2.5. Behavioral tests
All animals were subjected to the rotarod test by a blinded investigator. Pre‐training conducted daily for three days before ischemia. Rotarod tests were performed at 1, 7, 14, 21 and 28 days after surgery as described previously 18 with some modifications. Mice were placed on the rotarod cylinder and the speed was slowly increased to 20 rpm, at which the mice walked stable. All animals were subjected to three trials of a maximum duration of 3 min. The maximum speed and time were selected so that uninjured mice would not fall off from the cylinder. The results were recorded as the time in seconds at which the mice fell off from the rung of the cylinder.
2.6. Statistical analysis
Data were reported as mean ± standard deviation (SD) and analyzed using the SPSS 10.0 software (SPSS, Inc., Chicago, IL). Differences between groups were assessed by Student's t‐test. A value of p < 0.05 was considered to indicate statistical significance.
3. Results
3.1. Changes in the size of infarcts on mouse cortex
Photothrombotic ischemia in the mouse cortex was induced using a cold‐light source after injection of the photo‐sensitive dye, Rose Bengal. We used about 5 mm diameter of aperture size with three types of output level from halogen lamp (Phillips, USA) to generate infarcts. Infarct lesions were made on the left frontal cortex by forming a 5 mm diameter infarct core. After one day and 30 days after ischemia, each mouse was sacrificed and all brain slices were stained with H&E to evaluate infarct volume. One day after ischemia, the average infarct volume was 2.11 mm3 in the C‐4 group, 2.225 mm3 in the C‐5 group, and 3.128 mm3 in the C‐6 group; the differences were not significant. Infarct lesions had similar patterns that were located in the parietal and occipital cortex and showed pale‐staining, surrounded by curvilinear border. On day 30, the average of infarct volume in the C‐6 group (0.835 mm3) was significantly greater than that in the other groups. In contrast, infarct lesions in brains in the C‐4 group recovered gradually (Fig. 1).
3.2. Changes in the levels of apoptosis‐ and inflammation‐related proteins
We performed Western blot analysis of ischemic lesion to assess the cellular response. On day 30 after ischemia, apoptosis‐related proteins in infarct lesions were analyzed by Western blotting because apoptosis is a fundamental and important process accompanied by ischemic events.
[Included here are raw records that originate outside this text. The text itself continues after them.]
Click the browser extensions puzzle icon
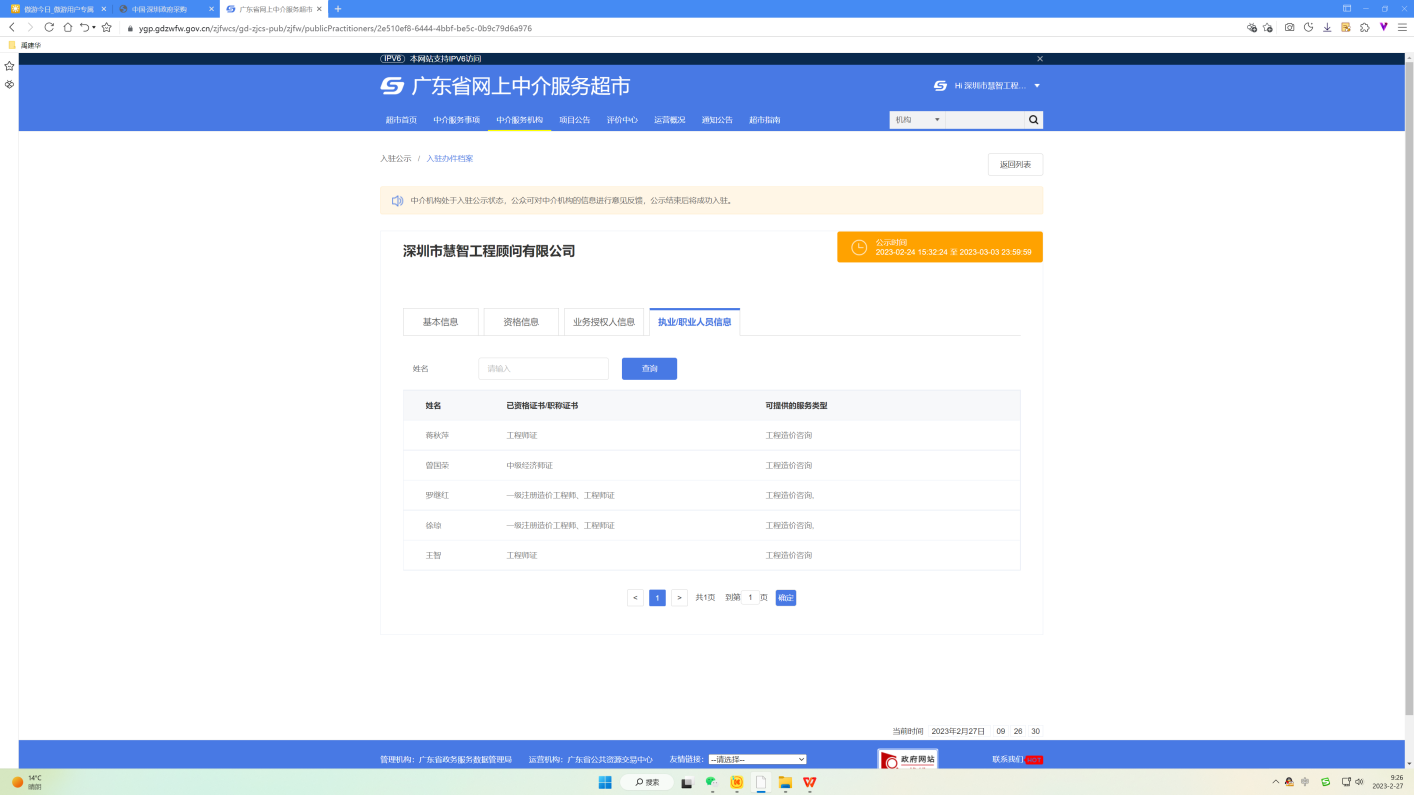1414x795 pixels. click(x=1364, y=28)
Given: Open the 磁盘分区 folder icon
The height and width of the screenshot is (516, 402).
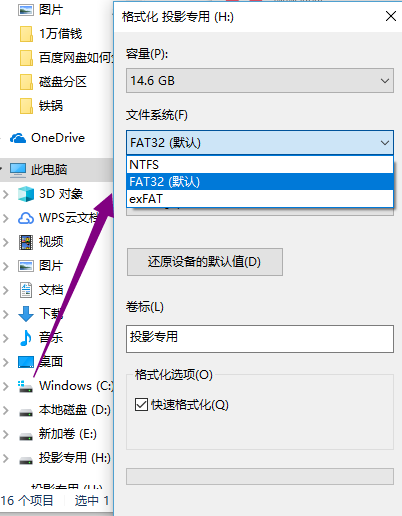Looking at the screenshot, I should tap(26, 82).
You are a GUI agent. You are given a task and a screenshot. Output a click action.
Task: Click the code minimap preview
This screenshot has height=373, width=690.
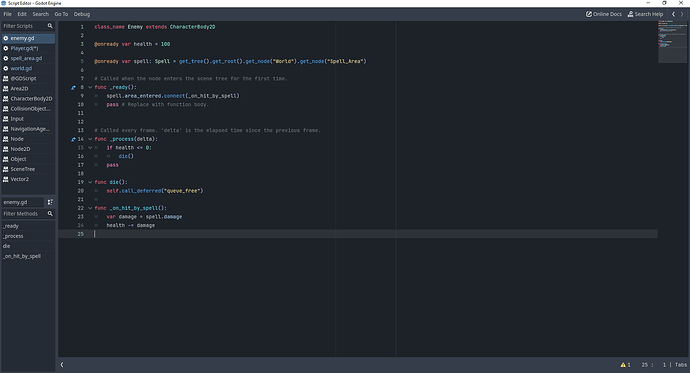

Caspase‐3 and poly(ADP‐ribose) polymerase (PARP) are crucial mediators of apoptosis in response to cellular stress 19, 20. As shown in Fig. 2, the cleaved caspase‐3 and PARP protein levels were higher after ischemia. In particular, mice treated with C‐6 irradiation exhibited the greatest increases in the levels of these proteins. Interestingly, the C‐6 irradiation treated‐mice also showed significant phosphorylation of p38 and MAPKAPK‐2, which regulate cellular responses to extracellular stress stimuli. The p38 MAP kinase (MAPK) family and its downstream signaling molecule MAPKAPK‐2 are known as signaling cascades which can control the cellular responses to cytokines and stresses 21.
Figure 2.
(A) The result of Western blot analysis on infarct lesion induced by C‐4, C‐5 and C‐6 irradiation. On 30 days, each mouse brain was lysed and detected using apoptosis and inflammatory response‐related proteins. The proteins were significantly phosphorylated in C‐6 irradiation group. (B) Quantitative analysis of expression level in comparison to β‐actin, an internal control. Each bar represents the mean ± SD of independent experiment performed in triplicate (n = 3; *P < 0.05).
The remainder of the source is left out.